Records from a data collection
§ §

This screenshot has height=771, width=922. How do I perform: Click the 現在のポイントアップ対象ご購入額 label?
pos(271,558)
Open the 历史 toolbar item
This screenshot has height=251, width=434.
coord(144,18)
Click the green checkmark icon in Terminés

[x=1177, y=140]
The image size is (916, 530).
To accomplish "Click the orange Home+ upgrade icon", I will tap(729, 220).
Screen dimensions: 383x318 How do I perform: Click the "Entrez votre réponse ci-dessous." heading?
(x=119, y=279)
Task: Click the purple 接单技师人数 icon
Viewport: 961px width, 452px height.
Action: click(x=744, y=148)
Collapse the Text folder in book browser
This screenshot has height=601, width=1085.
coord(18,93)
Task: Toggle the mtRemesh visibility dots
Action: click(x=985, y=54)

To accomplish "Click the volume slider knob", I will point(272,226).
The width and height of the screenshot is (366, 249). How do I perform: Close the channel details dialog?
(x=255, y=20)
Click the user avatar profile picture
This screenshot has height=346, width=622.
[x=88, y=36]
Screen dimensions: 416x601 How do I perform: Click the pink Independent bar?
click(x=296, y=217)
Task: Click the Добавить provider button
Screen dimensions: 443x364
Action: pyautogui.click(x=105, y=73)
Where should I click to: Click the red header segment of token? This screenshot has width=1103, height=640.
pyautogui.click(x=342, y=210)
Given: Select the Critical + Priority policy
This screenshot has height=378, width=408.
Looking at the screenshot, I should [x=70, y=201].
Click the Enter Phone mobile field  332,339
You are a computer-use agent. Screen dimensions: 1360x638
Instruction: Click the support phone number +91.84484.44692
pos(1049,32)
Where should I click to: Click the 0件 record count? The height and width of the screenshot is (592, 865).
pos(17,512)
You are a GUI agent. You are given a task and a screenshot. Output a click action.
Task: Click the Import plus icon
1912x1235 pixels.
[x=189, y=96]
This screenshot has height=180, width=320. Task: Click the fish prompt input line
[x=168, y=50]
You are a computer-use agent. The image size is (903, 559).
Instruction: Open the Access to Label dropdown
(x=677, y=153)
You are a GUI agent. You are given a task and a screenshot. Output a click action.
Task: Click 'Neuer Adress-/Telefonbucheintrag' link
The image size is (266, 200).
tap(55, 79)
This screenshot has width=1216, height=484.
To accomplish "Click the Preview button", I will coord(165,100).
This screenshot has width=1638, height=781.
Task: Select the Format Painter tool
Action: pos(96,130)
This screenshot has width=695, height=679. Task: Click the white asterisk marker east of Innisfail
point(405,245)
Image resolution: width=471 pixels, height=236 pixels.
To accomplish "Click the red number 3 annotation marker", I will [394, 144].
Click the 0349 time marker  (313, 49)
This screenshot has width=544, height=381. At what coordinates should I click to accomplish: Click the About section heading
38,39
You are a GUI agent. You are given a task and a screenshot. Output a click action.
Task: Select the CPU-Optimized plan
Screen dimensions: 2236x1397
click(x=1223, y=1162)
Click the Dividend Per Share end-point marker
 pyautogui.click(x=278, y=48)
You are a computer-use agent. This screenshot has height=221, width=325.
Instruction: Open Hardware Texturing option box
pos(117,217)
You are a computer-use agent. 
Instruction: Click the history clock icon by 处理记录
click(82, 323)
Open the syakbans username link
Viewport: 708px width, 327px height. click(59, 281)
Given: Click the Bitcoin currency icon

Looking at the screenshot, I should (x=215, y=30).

§ §

[Written request]
Print every line of the data above verbatim.

[Solution for this exercise]
This screenshot has height=771, width=922. How do I perform: Click the 現在のポイントアップ対象ご購入額 label?
pos(271,558)
Open the 历史 toolbar item
This screenshot has height=251, width=434.
coord(144,18)
Click the green checkmark icon in Terminés

[x=1177, y=140]
The image size is (916, 530).
To accomplish "Click the orange Home+ upgrade icon", I will tap(729, 220).
Screen dimensions: 383x318 How do I perform: Click the "Entrez votre réponse ci-dessous." heading?
(x=119, y=279)
Task: Click the purple 接单技师人数 icon
Viewport: 961px width, 452px height.
Action: click(x=744, y=148)
Collapse the Text folder in book browser
This screenshot has height=601, width=1085.
coord(18,93)
Task: Toggle the mtRemesh visibility dots
Action: click(x=985, y=54)

To accomplish "Click the volume slider knob", I will point(272,226).
The width and height of the screenshot is (366, 249). How do I perform: Close the channel details dialog?
(x=255, y=20)
Click the user avatar profile picture
This screenshot has height=346, width=622.
[x=88, y=36]
Screen dimensions: 416x601 How do I perform: Click the pink Independent bar?
click(x=296, y=217)
Task: Click the Добавить provider button
Screen dimensions: 443x364
Action: pyautogui.click(x=105, y=73)
Where should I click to: Click the red header segment of token? This screenshot has width=1103, height=640.
pyautogui.click(x=342, y=210)
Given: Select the Critical + Priority policy
This screenshot has height=378, width=408.
Looking at the screenshot, I should [x=70, y=201].
Click the Enter Phone mobile field  332,339
You are a computer-use agent. Screen dimensions: 1360x638
Instruction: Click the support phone number +91.84484.44692
pos(1049,32)
Where should I click to: Click the 0件 record count? The height and width of the screenshot is (592, 865).
pos(17,512)
You are a GUI agent. You are given a task and a screenshot. Output a click action.
Task: Click the Import plus icon
1912x1235 pixels.
[x=189, y=96]
This screenshot has height=180, width=320. Task: Click the fish prompt input line
[x=168, y=50]
You are a computer-use agent. The image size is (903, 559).
Instruction: Open the Access to Label dropdown
(x=677, y=153)
You are a GUI agent. You are given a task and a screenshot. Output a click action.
Task: Click 'Neuer Adress-/Telefonbucheintrag' link
The image size is (266, 200).
tap(55, 79)
This screenshot has width=1216, height=484.
To accomplish "Click the Preview button", I will coord(165,100).
This screenshot has width=1638, height=781.
Task: Select the Format Painter tool
Action: pos(96,130)
This screenshot has width=695, height=679. Task: Click the white asterisk marker east of Innisfail
point(405,245)
Image resolution: width=471 pixels, height=236 pixels.
To accomplish "Click the red number 3 annotation marker", I will [394, 144].
Click the 0349 time marker  (313, 49)
This screenshot has width=544, height=381. At what coordinates should I click to accomplish: Click the About section heading
38,39
You are a GUI agent. You are given a task and a screenshot. Output a click action.
Task: Select the CPU-Optimized plan
Screen dimensions: 2236x1397
click(x=1223, y=1162)
Click the Dividend Per Share end-point marker
 pyautogui.click(x=278, y=48)
You are a computer-use agent. This screenshot has height=221, width=325.
Instruction: Open Hardware Texturing option box
pos(117,217)
You are a computer-use agent. 
Instruction: Click the history clock icon by 处理记录
click(82, 323)
Open the syakbans username link
Viewport: 708px width, 327px height. click(59, 281)
Given: Click the Bitcoin currency icon

Looking at the screenshot, I should (x=215, y=30).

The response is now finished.